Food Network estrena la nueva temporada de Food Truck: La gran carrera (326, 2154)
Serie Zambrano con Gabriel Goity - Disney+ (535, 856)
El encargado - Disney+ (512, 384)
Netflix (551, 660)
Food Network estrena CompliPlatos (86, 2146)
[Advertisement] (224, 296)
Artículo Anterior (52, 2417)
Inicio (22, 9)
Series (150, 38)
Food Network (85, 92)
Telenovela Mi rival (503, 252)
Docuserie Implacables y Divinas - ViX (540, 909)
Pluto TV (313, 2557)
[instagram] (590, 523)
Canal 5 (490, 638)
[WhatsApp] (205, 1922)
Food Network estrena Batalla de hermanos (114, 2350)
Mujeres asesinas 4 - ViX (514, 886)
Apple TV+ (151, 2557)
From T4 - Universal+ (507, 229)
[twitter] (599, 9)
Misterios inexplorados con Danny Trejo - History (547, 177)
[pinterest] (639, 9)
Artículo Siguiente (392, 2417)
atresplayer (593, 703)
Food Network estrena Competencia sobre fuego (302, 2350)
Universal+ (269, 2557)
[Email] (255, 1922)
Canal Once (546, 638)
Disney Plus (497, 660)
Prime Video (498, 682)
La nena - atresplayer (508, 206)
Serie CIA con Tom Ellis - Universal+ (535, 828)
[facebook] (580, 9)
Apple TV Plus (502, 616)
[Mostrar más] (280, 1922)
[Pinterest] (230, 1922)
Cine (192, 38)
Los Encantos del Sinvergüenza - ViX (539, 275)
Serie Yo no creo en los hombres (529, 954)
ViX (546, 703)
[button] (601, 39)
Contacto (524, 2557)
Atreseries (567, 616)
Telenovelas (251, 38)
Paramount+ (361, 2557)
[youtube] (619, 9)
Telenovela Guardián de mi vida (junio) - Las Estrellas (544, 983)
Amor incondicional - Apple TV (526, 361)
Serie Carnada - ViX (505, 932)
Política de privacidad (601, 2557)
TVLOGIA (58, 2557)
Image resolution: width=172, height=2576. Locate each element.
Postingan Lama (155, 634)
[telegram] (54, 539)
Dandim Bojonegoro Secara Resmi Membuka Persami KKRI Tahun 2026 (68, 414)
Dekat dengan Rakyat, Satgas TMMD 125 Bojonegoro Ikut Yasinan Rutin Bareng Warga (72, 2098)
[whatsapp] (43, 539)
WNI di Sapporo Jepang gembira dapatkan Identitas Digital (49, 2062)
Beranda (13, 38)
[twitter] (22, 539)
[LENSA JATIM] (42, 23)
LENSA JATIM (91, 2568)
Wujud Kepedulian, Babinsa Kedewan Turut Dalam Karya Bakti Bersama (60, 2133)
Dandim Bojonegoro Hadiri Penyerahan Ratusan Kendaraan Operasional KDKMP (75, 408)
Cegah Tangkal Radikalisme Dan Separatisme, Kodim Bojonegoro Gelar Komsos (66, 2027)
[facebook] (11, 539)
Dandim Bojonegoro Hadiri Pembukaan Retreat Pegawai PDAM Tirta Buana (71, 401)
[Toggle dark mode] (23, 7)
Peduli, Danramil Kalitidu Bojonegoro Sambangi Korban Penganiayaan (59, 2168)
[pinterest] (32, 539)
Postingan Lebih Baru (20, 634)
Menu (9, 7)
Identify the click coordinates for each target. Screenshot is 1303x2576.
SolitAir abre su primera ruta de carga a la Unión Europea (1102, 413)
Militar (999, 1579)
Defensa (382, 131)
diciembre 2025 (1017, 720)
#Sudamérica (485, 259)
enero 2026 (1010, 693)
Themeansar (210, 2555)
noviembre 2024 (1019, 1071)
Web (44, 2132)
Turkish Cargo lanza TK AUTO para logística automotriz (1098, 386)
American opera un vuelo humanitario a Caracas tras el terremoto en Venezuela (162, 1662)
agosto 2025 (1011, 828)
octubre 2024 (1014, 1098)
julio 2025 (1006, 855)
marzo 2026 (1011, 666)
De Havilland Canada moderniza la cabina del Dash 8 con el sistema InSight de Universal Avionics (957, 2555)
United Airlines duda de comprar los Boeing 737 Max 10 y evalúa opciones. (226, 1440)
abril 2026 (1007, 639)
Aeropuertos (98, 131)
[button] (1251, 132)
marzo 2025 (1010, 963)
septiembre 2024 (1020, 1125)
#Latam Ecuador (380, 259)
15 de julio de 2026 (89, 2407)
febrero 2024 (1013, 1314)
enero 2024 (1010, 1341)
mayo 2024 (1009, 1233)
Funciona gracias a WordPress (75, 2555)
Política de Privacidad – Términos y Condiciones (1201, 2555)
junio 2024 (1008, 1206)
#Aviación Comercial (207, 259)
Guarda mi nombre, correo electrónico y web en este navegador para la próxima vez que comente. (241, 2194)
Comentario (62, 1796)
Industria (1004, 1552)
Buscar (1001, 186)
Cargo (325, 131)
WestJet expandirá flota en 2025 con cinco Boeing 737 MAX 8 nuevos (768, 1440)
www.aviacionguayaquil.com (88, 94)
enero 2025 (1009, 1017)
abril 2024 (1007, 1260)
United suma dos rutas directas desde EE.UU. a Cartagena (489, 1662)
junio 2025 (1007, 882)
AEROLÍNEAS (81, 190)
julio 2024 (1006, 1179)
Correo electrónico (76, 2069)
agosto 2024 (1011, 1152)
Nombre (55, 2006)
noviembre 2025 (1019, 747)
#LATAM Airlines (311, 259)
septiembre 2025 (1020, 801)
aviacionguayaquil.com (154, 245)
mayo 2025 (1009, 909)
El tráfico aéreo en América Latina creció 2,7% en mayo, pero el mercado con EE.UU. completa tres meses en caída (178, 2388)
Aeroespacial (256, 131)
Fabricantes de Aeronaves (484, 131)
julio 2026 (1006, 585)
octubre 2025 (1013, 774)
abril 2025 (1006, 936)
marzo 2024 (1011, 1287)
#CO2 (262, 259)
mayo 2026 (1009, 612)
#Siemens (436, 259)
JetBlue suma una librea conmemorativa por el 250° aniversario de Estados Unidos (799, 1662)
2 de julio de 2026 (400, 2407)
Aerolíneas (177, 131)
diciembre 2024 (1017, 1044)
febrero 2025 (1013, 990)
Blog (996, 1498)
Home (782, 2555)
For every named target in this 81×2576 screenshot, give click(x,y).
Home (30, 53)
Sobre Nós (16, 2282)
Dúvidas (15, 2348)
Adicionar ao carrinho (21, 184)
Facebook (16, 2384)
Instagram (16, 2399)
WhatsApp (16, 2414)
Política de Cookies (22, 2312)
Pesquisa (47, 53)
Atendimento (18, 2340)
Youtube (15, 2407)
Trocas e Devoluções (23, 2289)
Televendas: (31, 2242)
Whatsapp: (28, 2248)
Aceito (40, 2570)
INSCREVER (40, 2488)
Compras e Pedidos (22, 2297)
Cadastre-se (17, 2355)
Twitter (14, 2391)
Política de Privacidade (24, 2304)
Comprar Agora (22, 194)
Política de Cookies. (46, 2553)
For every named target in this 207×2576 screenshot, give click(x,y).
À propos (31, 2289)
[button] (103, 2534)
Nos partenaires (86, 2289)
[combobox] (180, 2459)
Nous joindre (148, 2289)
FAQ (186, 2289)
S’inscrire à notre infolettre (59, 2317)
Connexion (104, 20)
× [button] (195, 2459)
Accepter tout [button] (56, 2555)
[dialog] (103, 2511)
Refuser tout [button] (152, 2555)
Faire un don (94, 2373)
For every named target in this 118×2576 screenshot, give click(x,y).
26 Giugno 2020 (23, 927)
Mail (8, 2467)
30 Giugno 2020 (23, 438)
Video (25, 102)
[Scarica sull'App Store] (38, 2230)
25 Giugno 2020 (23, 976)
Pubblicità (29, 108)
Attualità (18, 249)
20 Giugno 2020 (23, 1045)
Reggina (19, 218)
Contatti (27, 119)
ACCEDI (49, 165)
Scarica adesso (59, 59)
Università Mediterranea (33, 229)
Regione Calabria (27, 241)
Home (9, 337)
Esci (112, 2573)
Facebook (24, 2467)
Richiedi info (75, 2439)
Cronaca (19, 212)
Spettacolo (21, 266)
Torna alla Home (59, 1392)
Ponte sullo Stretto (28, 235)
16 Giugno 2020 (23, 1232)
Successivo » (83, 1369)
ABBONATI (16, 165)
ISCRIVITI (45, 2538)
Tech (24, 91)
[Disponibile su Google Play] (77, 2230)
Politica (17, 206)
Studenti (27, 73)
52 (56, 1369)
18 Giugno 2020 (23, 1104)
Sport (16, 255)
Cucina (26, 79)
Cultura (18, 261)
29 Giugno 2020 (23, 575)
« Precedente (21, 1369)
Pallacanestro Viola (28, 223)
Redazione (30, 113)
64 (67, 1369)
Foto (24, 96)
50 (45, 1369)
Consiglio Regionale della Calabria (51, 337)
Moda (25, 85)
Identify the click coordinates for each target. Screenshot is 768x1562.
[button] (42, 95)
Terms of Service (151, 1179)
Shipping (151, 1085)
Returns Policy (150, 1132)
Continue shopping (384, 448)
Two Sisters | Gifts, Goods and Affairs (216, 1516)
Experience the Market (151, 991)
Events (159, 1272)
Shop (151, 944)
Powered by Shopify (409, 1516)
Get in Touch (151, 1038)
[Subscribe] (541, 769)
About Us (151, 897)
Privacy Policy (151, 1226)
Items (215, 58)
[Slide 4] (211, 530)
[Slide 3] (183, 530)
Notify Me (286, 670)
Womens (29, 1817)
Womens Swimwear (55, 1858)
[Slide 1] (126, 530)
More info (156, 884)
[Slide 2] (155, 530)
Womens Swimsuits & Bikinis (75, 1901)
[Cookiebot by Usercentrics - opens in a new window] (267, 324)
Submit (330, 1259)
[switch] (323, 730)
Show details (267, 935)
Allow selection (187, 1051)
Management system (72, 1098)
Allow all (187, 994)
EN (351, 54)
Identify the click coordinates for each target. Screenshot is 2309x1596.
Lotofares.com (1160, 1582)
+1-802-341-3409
━━━━━━━━
> [Requirement]
Your answer should be the lines of the listing above between the line holding "noviembre 2024 (1019, 1071)" and the line holding "octubre 2024 (1014, 1098)", inclusive, restated word for word and alone.

> [Answer to this problem]
noviembre 2024 (1019, 1071)
Web (44, 2132)
Turkish Cargo lanza TK AUTO para logística automotriz (1098, 386)
American opera un vuelo humanitario a Caracas tras el terremoto en Venezuela (162, 1662)
agosto 2025 (1011, 828)
octubre 2024 (1014, 1098)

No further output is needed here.